### RECORDS PROVIDED
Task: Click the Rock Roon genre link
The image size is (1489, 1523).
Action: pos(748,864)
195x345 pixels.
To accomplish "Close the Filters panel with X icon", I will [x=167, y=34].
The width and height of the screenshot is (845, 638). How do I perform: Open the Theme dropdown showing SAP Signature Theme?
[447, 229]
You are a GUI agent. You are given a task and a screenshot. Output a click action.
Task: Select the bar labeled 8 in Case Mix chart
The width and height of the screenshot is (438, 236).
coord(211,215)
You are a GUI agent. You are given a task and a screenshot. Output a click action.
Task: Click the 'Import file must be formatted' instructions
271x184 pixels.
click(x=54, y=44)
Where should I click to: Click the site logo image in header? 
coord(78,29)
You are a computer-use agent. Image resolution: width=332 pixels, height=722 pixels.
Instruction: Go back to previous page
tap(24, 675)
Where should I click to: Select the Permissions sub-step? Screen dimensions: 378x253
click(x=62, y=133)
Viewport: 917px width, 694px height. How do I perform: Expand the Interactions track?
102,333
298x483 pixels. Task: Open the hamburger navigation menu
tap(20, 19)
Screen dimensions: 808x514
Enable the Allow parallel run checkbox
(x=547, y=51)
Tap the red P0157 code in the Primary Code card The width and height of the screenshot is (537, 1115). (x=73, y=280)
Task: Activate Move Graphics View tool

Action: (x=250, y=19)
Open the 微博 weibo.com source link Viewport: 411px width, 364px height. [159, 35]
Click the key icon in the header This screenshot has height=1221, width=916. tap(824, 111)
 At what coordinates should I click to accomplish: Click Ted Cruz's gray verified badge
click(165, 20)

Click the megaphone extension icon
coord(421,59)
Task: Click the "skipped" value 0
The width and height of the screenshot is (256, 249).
######
*REQUIRED ACTION*. Take the entries above and set them all down again exactly as they read.

*EXERCISE RESPONSE*.
Task: Click the Rock Roon genre link
The image size is (1489, 1523).
Action: pos(748,864)
195x345 pixels.
To accomplish "Close the Filters panel with X icon", I will [x=167, y=34].
The width and height of the screenshot is (845, 638). How do I perform: Open the Theme dropdown showing SAP Signature Theme?
[447, 229]
You are a GUI agent. You are given a task and a screenshot. Output a click action.
Task: Select the bar labeled 8 in Case Mix chart
The width and height of the screenshot is (438, 236).
coord(211,215)
You are a GUI agent. You are given a task and a screenshot. Output a click action.
Task: Click the 'Import file must be formatted' instructions
271x184 pixels.
click(x=54, y=44)
Where should I click to: Click the site logo image in header? 
coord(78,29)
You are a computer-use agent. Image resolution: width=332 pixels, height=722 pixels.
Instruction: Go back to previous page
tap(24, 675)
Where should I click to: Select the Permissions sub-step? Screen dimensions: 378x253
click(x=62, y=133)
Viewport: 917px width, 694px height. How do I perform: Expand the Interactions track?
102,333
298x483 pixels. Task: Open the hamburger navigation menu
tap(20, 19)
Screen dimensions: 808x514
Enable the Allow parallel run checkbox
(x=547, y=51)
Tap the red P0157 code in the Primary Code card The width and height of the screenshot is (537, 1115). (x=73, y=280)
Task: Activate Move Graphics View tool

Action: (x=250, y=19)
Open the 微博 weibo.com source link Viewport: 411px width, 364px height. [159, 35]
Click the key icon in the header This screenshot has height=1221, width=916. tap(824, 111)
 At what coordinates should I click to accomplish: Click Ted Cruz's gray verified badge
click(165, 20)

Click the megaphone extension icon
coord(421,59)
Task: Click the "skipped" value 0
The width and height of the screenshot is (256, 249).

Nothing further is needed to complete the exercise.